— Когда солнце на небе, звезды…

— Пожалуйста, без общих мест. Право, она прелестна, да и Ковалев такой милый…

— Весьма приятно будет мне передать ему ваше лестное о нем мнение.

— Это не одно мое мнение, но всех, кто его знает.

Между тем мазурка кончилась. Стулья загремели, и я раскланялся с моей дамой.

— На два слова, — сказал Ковалев, взяв меня под руку и отводя в соседнюю комнату. — Мы скоро уезжаем?

— Сейчас же.

— Как это можно? С последнего собрания, да еще и перед походом.

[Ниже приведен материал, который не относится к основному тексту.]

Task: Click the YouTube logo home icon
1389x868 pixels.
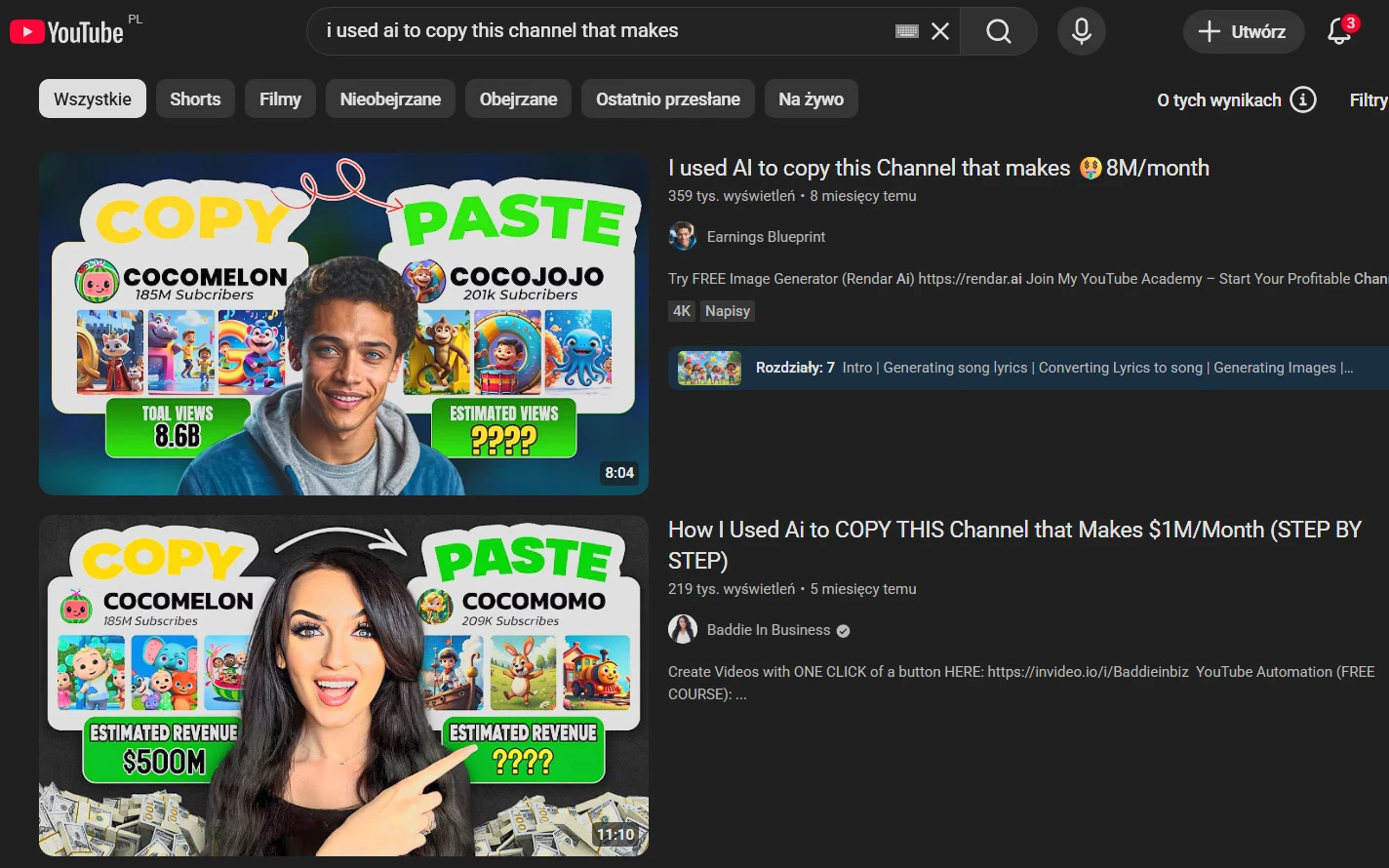Action: pos(66,32)
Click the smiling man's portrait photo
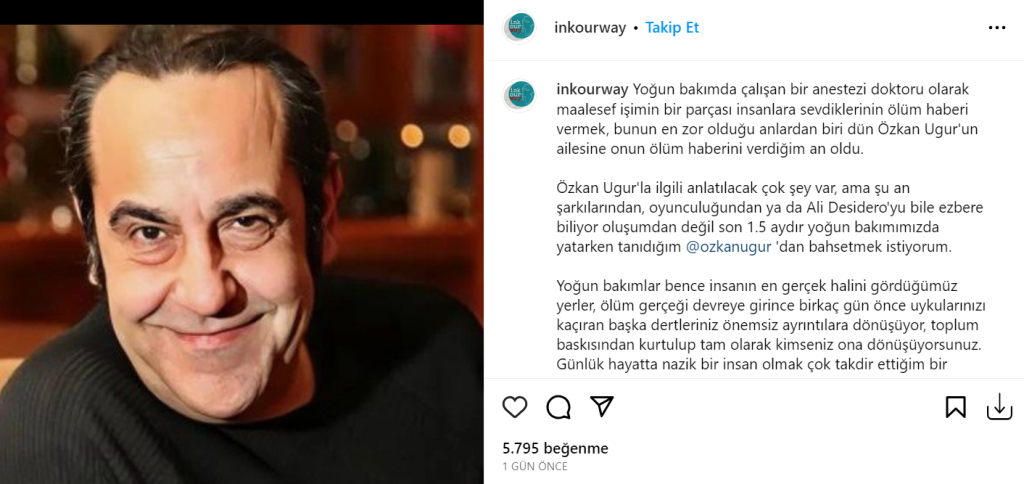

— Мазурка кончена. Что ж тут делать?

— Верно, будет полька, а может быть, и галопад.

— Бог с ними!

— Ну так слушай: у меня есть до тебя просьба.

— Сделай милость…

— Ты знаешь, мы выходим послезавтра в поход, а вам кажется, назначено месяца через два.

— Да.

— Когда вы выйдете, кто поступит на ваши квартиры?

— Никто.

— Ты где оставишь лишние вещи?

— В моем казенном домике.

— Кто за ними присмотрит?

— Поселенный инвалид.

— Позволь и мне прислать к тебе свой хлам, воз целый наберется. Чего там нет! Седел, мундштуков, корд, мебели, книг, старых бумаг — одним словом, всякой дряни… А нам велено очистить квартиры под резервы.

— Пожалуйста, не ораторствуй, а присылай.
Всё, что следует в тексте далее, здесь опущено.